(50b) Process Intensification of Oxidative Coupling of Methane

The chemical industry is faced with a dual challenge: the need for more renewable energy input and less CO₂ emissions. The combination of population growth and the increasing prosperity are consistently driving the production of chemicals, with plastics being the fastest growing group of bulk chemical products. Steam cracking of crude oil fractions, the leading production technology for the light olefins that are the key building blocks for all kinds of plastics, is very energy intensive and responsible for a large amount of CO₂ emissions, which are directly linked to the natural gas combustion in the furnace to produce the required heat input. Furthermore, on top of the natural gas that is nowadays burnt for energy and electricity generation, about 140 billion cubic meters of associated natural gas are annually flared at remote oil drilling locations around the world, accounting for 1 % of global CO₂ emissions, and this without any energy benefits. Clearly, there is an urgent need to develop economically viable processes for converting methane into more easily transportable high-value products, such as olefins and higher hydrocarbons.

Oxidative coupling of methane (OCM) is currently considered the most promising direct process for valorizing methane in the form of ethylene. OCM is initiated at the catalyst surface by the generation of methyl radicals. Methyl radicals recombine in the gas phase into ethane, which then dehydrogenates to ethylene. However, due to oxidation of the C₂ products in secondary reactions high methane conversions correspond to poor C₂ selectivities and a large yield of undesired CO_x products. Reactors with low space times and narrow residence time distribution are required to avoid oxidation of the C₂ products in secondary reactions. A second important challenge for OCM is the extreme exothermicity of the process, which makes cooling of an industrial-scale OCM reactor infeasible. To tackle these two challenges, namely the low C₂ yields due to the conversion-selectivity tradeoff and the high exothermicity, a novel intensified OCM reactor is needed. In this work, the gas-solid vortex reactor (GSVR), developed at the Laboratory for Chemical Technology (LCT) at Ghent University, is proposed for this purpose.

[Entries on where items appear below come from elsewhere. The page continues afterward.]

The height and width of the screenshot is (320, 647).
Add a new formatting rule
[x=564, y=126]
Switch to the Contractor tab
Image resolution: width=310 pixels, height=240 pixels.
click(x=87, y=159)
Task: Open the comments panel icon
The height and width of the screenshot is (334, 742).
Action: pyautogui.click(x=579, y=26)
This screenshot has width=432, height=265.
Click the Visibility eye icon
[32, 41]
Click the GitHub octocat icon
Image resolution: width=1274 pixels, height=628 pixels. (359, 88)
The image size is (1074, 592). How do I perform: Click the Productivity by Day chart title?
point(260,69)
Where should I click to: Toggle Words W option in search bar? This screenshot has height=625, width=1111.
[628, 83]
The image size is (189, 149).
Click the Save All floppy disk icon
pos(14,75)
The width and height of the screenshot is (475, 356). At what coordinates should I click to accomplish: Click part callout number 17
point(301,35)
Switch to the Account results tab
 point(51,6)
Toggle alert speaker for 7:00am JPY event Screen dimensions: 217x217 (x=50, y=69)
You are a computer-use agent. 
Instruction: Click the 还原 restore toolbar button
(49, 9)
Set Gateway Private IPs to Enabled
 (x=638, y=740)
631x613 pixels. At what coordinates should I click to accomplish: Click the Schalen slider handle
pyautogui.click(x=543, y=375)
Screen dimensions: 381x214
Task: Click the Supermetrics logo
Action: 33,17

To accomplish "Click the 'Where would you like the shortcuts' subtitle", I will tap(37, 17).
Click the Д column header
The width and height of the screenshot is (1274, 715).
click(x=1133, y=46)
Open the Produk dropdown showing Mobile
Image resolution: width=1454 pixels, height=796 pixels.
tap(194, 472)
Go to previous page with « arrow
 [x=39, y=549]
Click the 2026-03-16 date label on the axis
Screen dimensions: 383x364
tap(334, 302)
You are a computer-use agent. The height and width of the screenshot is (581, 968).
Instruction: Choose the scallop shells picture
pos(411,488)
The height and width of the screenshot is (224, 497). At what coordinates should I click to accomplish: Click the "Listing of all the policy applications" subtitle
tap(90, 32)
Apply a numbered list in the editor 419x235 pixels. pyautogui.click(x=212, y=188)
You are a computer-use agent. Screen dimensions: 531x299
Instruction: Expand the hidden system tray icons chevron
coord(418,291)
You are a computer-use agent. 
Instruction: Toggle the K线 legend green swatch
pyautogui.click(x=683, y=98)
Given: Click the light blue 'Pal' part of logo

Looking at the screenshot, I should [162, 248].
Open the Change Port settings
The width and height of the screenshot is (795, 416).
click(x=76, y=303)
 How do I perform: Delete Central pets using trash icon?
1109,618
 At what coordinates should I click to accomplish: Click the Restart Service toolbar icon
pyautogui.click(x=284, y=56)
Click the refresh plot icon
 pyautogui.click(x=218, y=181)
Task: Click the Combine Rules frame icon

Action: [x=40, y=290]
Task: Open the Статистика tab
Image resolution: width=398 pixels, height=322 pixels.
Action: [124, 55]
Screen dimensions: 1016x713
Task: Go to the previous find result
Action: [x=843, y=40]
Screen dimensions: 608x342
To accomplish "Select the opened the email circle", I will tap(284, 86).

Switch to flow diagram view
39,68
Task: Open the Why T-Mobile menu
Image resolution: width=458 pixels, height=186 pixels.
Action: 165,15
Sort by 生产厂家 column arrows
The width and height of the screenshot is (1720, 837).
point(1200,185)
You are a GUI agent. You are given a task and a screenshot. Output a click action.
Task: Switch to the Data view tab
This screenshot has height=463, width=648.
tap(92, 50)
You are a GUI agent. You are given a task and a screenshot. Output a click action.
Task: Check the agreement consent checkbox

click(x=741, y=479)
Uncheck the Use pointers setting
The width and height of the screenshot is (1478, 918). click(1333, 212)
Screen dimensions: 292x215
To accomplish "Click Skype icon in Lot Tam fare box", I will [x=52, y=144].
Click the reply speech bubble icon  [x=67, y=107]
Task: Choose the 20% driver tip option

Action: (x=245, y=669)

LCT has a cold flow, hot flow and reactive setup which provide new insights in different effects occurring at every stage of the OCM process. In combination with modeling, valuable experimental studies can be carried out for different operating conditions. Nevertheless, these time intensive experimental studies can be drastically reduced by focusing on high level computational fluid dynamics (CFD) simulations. These simulations allow to optimize the reactor geometry and operating conditions for OCM and to easily investigate alternative processes benefitting from this technology. In this project, both reactive and non-reactive CFD simulations of the GSVR are performed using the open-source CFD package OpenFOAM. The newly developed reactive CFD model takes into account a detailed OCM microkinetic model consisting of both homogeneous and heterogeneous reactions. The use of detailed kinetics is an important improvement compared to our earlier CFD work on the GSVR for OCM (presented at the EPC conference in San Antonio in 2017), where only a global 10-step mechanism was used.

CFD simulations with this newly developed framework show that the GSVR is indeed characterized by short gas-phase residence times and narrow residence time distributions. Furthermore, it is shown that the GSVR exhibits a high degree of thermal backmixing, which in adiabatic operation results in steady-state multiplicity, which in turn allows autothermal operation of the reactor. In autothermal operation the exothermic reaction heat of the OCM process is used in the best possible way, i.e., to heat the feed. Previously, autothermal operation of the GSVR for OCM was not considered, while in fact it presents the ultimate opportunity for process intensification of OCM.